Furto d’identità: no alla diffamazione senza denuncia

Corte di Cassazione , Sezione Quinta Penale, sentenza n. 40309 del 22.06.2022
Furto d’identità
Furto d’identità

Furto d’identità: no alla diffamazione senza denuncia

La Corte di Cassazione , Sezione Quinta Penale con sentenza n. 40309 del 22.06.2022, torna ad occuparsi della questione relativa alla configurabilità del reato di diffamazione, ai sensi dell’art. 595 cod. pen., con riferimento ai casi in cui il titolare del profilo social ometta di presentare rituale denuncia-querela perché non responsabile della pubblicazione dei contenuti diffamatori.
 

Furto d’identità: la vicenda

La vicenda giudiziaria in esame prende avvio da un ricorso avverso la decisione della Corte d’Appello di Napoli che, con riferimento al disconoscimento della condotta diffamatoria operato dal titolare di un account Facebook, aveva confermato le statuizioni del Giudice di Prime cure e dunque, aveva condannato il ricorrente ai sensi dell’art. 595 comma 3 del cod. pen., per aver pubblicato frasi diffamatorie sul predetto social network, lesive della dignità e del decoro di un ufficiale di polizia.

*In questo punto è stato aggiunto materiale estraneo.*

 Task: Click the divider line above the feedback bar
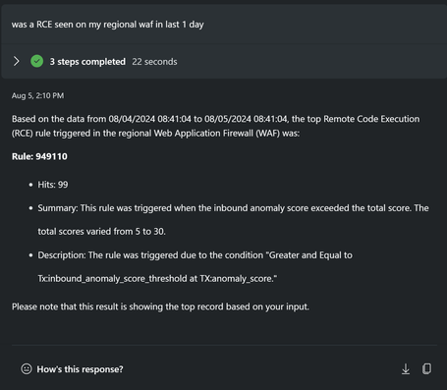[224, 345]

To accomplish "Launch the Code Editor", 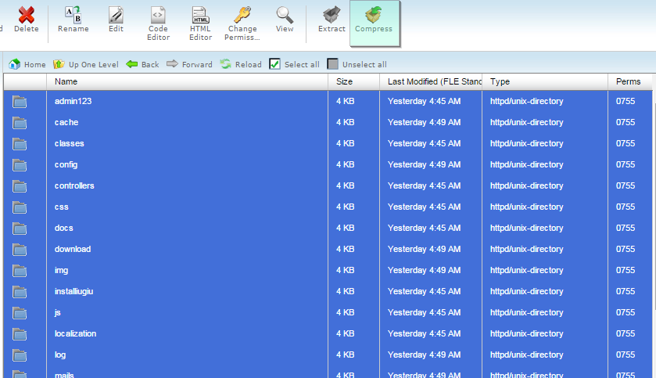I will 158,16.
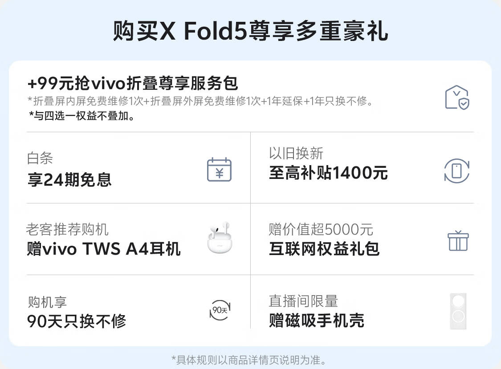
Task: Click the 老客推荐购机 label
Action: tap(67, 229)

Il ricorrente, dunque, si rivolgeva al Supremo Consesso sostenendo che non vi fosse stata -da parte della Corte Partenopea- una attività investigativa così incisiva da eliminare qualsivoglia ragionevole dubbio sulla paternità della condotta diffamatoria e vieppiù, di non aver operato i consoni accorgimenti al fine di poter fugare ogni perplessità circa l’analisi dell’indirizzo IP da cui erano partite le gravi offese rivolte all’ufficiale di polizia.

Orbene, secondo il presunto colpevole, il Decidente aveva ritenuto apoditticamente spiegata la sua responsabilità sulla base della mancanza di una denuncia- querela che attestasse l’abusivo utilizzo del proprio profilo.


Furto d’identità: le motivazioni della Cassazione

In ordine alle censure mosse dal ricorrente, la Suprema Corte evidenzia come l’omessa denuncia di “furto di identità”, da parte dell’intestatario della bacheca su cui era stato pubblicato il post incriminato potesse costituire un valido elemento indiziario (ex multis Cass. nn. 4239/2021; 45339/2018; 8328/2015) e dunque, a nulla valessero le rimostranze del ricorrente che sottolineava come non vi fosse un chiaro intento diffamatorio negli epiteti adoperati a danno della persona offesa.

Inoltre, emerge con lapalissiana evidenza- secondo la Corte di Cassazione- l’insufficienza delle motivazioni addotte dal ricorrente per “scagionarsi” atteso che lo stesso si limitava sic et simpliciter a disconoscere la paternità delle predette affermazioni, senza apportare alcun concreto intervento utile a dimostrare la propria estraneità ai fatti oggetto di causa.